Because atenolol slows the heart and reduces blood flow to the extremities, cold hands and feet are one of the most frequently reported side effects. Fatigue and unusual tiredness are also common, which makes sense given the drug’s core action of dialing down the cardiovascular system. Other frequently experienced effects include dizziness (especially when standing up quickly), blurred vision, and difficulty breathing during exertion.

Atenolol can also affect mood and energy levels in ways people don’t always connect to their blood pressure pill. Low mood, loss of interest in activities, irritability, trouble sleeping, poor appetite, and difficulty concentrating are all recognized side effects. These often improve as your body adjusts to the medication, but they’re worth paying attention to, particularly if they persist.

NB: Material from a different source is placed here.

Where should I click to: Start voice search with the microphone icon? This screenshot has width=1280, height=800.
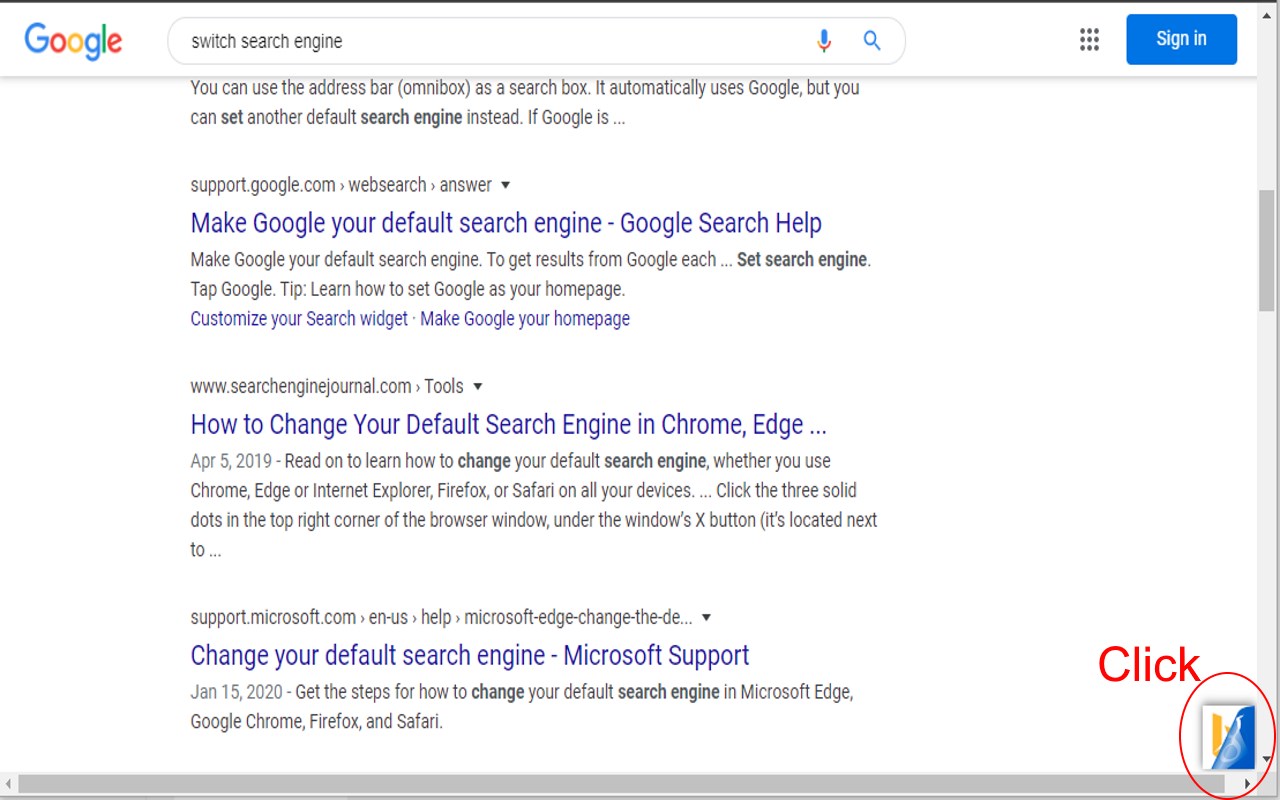(x=823, y=41)
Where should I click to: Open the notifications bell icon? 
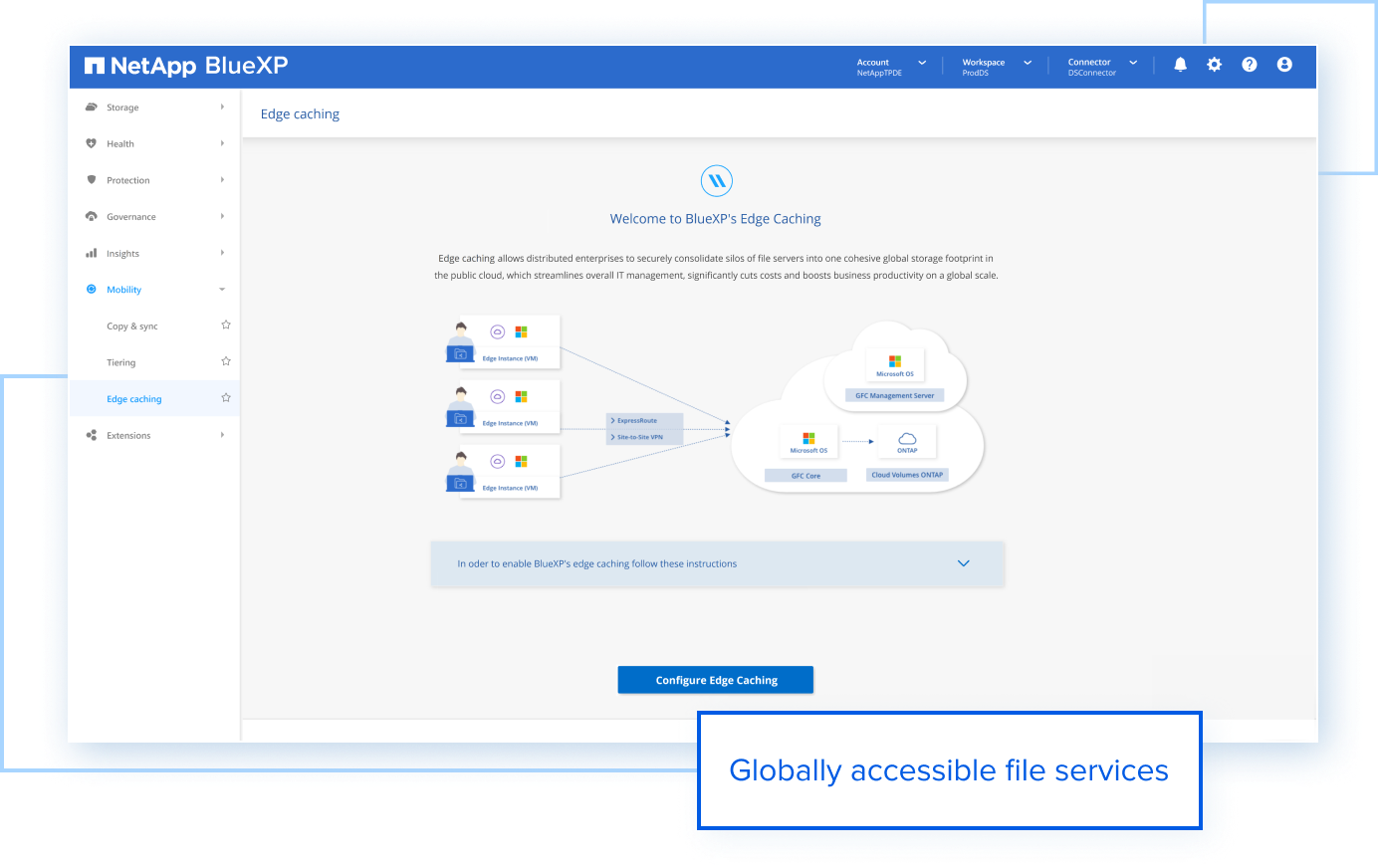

Who Should Not Take Atenolol

Atenolol is contraindicated in people with a very slow heart rate (sinus bradycardia), certain types of heart block, cardiogenic shock, or overt heart failure. People with asthma or other bronchospastic lung diseases should generally avoid beta-blockers because these drugs can trigger airway narrowing. Atenolol is considered “cardioselective,” meaning it preferentially targets the heart over the lungs, but this selectivity isn’t absolute, so it’s only used cautiously in lung disease patients who have no other treatment options.

Pregnancy is another important concern. Atenolol can cause fetal harm, and use starting in the second trimester has been linked to babies born smaller than expected. The 2025 AHA/ACC guidelines specifically list atenolol among drugs to avoid during pregnancy or when planning a pregnancy.

People with diabetes should be aware that atenolol can mask the rapid heartbeat that normally serves as a warning sign of dangerously low blood sugar. It can also mask symptoms of an overactive thyroid, and stopping it abruptly in someone with hyperthyroidism can trigger a thyroid storm.

How Atenolol Moves Through the Body

One thing that sets atenolol apart from other beta-blockers like metoprolol or propranolol is that it barely gets processed by the liver. Instead, the kidneys handle nearly all of its elimination, with a half-life of about six to seven hours. This is relevant for two groups of people. If you have liver problems, atenolol may be a reasonable choice because it doesn’t add to the liver’s workload. But if your kidney function is impaired, the drug can build up in your system. Significant accumulation occurs when kidney filtration drops below about one-third of normal capacity, and doses need to be adjusted accordingly.